=== TEXT FOR ANALYSIS ===
Start of Block

And so Aramburu and his team at Edyn have taken to encrypting all their hardware. It's part and parcel of a broader push to preserve privacy in this post-Snowden age of anxiety.

First, a bit about the hardware itself. What the Edyn sensor does is it sends a tiny electrical signal into the soil, and then measures how the soil's attitude affects the frequency and intensity of the signal, along with "some other proprietary stuff," Aramburu said.

All that data allows you to gauge the moisture, fertilizer, and pH levels of your soil. Essentially this lets you determine precisely what's going on in your soil base, the data of which is then used to program the unit's watering valve. The valve controls your existing sprinkler or drip system, but also collates forecast information; if the forecast is calling for rain, the sensor won't give your plant(s) as much water.

A lot of growers are concerned either that some malicious hacker could come in and mess with their settings or, even worse, law enforcement agencies could identify who is actually growing cannabis.

The system is elegant, if not entirely novel to auto-agriculture writ large. The difference here is that Aramburu and Edyn are making it clear that they respect the rights of law-abiding citizens to grow pot with Edyn if they so please. (According to Aramburu, everyone getting their hands dirty at Edyn's Berkeley beta test have the proper state credentials to be doing so.)

End of Block

=== DATA SECTION ===
Start of Block

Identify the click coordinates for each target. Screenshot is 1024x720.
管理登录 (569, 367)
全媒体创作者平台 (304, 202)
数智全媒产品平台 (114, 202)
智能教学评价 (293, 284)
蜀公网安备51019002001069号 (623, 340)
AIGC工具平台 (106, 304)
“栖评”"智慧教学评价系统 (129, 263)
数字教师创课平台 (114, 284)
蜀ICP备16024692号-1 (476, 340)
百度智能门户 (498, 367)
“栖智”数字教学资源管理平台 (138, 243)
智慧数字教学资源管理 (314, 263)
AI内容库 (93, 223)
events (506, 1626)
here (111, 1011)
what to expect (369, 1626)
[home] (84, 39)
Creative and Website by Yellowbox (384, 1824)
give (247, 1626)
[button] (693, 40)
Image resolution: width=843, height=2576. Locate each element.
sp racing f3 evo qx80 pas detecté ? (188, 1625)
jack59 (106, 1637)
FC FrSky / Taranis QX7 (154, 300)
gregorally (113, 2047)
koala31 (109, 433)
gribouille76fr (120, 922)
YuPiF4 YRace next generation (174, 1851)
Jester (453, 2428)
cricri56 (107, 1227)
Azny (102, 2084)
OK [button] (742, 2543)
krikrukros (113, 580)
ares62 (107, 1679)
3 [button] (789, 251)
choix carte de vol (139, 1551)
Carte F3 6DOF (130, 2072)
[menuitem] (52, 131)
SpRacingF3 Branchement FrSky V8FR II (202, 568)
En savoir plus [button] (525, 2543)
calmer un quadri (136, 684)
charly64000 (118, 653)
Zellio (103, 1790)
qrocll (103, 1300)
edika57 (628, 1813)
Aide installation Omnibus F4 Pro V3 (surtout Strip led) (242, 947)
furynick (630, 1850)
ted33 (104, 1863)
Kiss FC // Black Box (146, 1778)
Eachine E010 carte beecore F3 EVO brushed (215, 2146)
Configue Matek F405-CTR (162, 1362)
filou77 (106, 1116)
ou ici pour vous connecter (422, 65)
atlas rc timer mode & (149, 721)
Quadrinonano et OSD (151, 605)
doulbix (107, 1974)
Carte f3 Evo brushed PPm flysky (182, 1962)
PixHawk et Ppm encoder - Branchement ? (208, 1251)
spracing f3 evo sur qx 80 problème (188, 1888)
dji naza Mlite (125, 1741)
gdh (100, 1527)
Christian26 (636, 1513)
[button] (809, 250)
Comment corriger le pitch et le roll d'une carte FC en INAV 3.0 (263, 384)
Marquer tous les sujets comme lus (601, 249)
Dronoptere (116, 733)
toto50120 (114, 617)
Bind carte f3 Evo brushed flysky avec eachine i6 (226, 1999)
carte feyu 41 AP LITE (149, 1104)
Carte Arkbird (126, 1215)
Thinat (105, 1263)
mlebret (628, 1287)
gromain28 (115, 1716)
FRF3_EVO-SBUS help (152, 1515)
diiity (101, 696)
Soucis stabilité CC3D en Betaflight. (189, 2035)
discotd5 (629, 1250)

End of Block

=== REQUIRED TASKS ===
1 - Answer these questions using the text about the Edyn soil sensor:
(a) What does the Edyn sensor send into the soil?
(b) How does the sensor adjust watering when the forecast calls for rain?
(c) In which city is Edyn's beta test taking place?
2 - Reproduce the passage of the text about the Edyn soil sensor, starting with "First, a bit" and going on through "actually growing cannabis.".
The entries aren't needed for this work.

=== WRITTEN ANSWERS ===
1 -
(a) A tiny electrical signal.
(b) It won't give the plants as much water.
(c) Berkeley.

2 -
First, a bit about the hardware itself. What the Edyn sensor does is it sends a tiny electrical signal into the soil, and then measures how the soil's attitude affects the frequency and intensity of the signal, along with "some other proprietary stuff," Aramburu said.

All that data allows you to gauge the moisture, fertilizer, and pH levels of your soil. Essentially this lets you determine precisely what's going on in your soil base, the data of which is then used to program the unit's watering valve. The valve controls your existing sprinkler or drip system, but also collates forecast information; if the forecast is calling for rain, the sensor won't give your plant(s) as much water.

A lot of growers are concerned either that some malicious hacker could come in and mess with their settings or, even worse, law enforcement agencies could identify who is actually growing cannabis.